*TASK ITEM*:
Some entries follow. Reproduce exactly the lines starting at the one with "Click the word 'Shipping' in dialog title" and stopping after the one with "The height and width of the screenshot is (720, 1280).".

*RECORD EXCERPTS*:
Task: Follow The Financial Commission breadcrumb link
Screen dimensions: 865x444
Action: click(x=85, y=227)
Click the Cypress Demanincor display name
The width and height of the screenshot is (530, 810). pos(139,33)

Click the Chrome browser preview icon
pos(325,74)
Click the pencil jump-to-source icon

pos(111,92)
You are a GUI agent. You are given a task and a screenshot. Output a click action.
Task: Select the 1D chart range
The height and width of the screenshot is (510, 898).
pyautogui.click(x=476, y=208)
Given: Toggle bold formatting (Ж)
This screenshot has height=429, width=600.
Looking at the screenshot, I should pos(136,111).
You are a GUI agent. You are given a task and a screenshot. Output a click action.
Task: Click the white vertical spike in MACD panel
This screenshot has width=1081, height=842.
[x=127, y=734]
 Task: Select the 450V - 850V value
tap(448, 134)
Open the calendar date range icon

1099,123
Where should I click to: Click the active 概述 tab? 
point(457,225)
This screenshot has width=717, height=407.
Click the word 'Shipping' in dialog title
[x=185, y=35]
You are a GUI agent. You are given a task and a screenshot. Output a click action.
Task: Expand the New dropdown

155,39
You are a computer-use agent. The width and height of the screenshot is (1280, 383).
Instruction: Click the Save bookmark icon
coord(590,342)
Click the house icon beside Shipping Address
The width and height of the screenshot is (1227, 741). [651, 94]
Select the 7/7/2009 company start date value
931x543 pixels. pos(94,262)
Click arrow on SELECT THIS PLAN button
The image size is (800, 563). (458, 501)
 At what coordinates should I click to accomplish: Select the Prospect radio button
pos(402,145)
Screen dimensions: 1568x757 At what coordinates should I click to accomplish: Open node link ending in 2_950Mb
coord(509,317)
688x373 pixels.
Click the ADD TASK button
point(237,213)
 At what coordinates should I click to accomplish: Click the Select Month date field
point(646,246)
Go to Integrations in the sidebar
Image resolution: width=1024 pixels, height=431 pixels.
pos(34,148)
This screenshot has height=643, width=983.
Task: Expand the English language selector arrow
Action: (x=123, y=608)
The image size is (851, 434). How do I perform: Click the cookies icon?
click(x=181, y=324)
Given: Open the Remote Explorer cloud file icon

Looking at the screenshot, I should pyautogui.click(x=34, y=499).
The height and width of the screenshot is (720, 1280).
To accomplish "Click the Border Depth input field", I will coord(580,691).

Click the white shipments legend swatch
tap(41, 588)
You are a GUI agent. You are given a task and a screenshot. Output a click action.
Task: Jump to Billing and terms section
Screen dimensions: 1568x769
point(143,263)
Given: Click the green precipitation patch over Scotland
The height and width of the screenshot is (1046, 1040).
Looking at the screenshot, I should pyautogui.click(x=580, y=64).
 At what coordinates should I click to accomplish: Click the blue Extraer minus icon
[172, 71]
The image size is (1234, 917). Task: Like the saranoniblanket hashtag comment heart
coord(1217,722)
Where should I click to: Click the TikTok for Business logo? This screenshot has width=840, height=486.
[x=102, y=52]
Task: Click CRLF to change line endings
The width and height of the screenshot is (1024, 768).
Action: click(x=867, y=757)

*RESPONSE TO THE TASK*:
Click the word 'Shipping' in dialog title
[x=185, y=35]
You are a GUI agent. You are given a task and a screenshot. Output a click action.
Task: Expand the New dropdown

155,39
You are a computer-use agent. The width and height of the screenshot is (1280, 383).
Instruction: Click the Save bookmark icon
coord(590,342)
Click the house icon beside Shipping Address
The width and height of the screenshot is (1227, 741). [651, 94]
Select the 7/7/2009 company start date value
931x543 pixels. pos(94,262)
Click arrow on SELECT THIS PLAN button
The image size is (800, 563). (458, 501)
 At what coordinates should I click to accomplish: Select the Prospect radio button
pos(402,145)
Screen dimensions: 1568x757 At what coordinates should I click to accomplish: Open node link ending in 2_950Mb
coord(509,317)
688x373 pixels.
Click the ADD TASK button
point(237,213)
 At what coordinates should I click to accomplish: Click the Select Month date field
point(646,246)
Go to Integrations in the sidebar
Image resolution: width=1024 pixels, height=431 pixels.
pos(34,148)
This screenshot has height=643, width=983.
Task: Expand the English language selector arrow
Action: (x=123, y=608)
The image size is (851, 434). How do I perform: Click the cookies icon?
click(x=181, y=324)
Given: Open the Remote Explorer cloud file icon

Looking at the screenshot, I should pyautogui.click(x=34, y=499).
The height and width of the screenshot is (720, 1280).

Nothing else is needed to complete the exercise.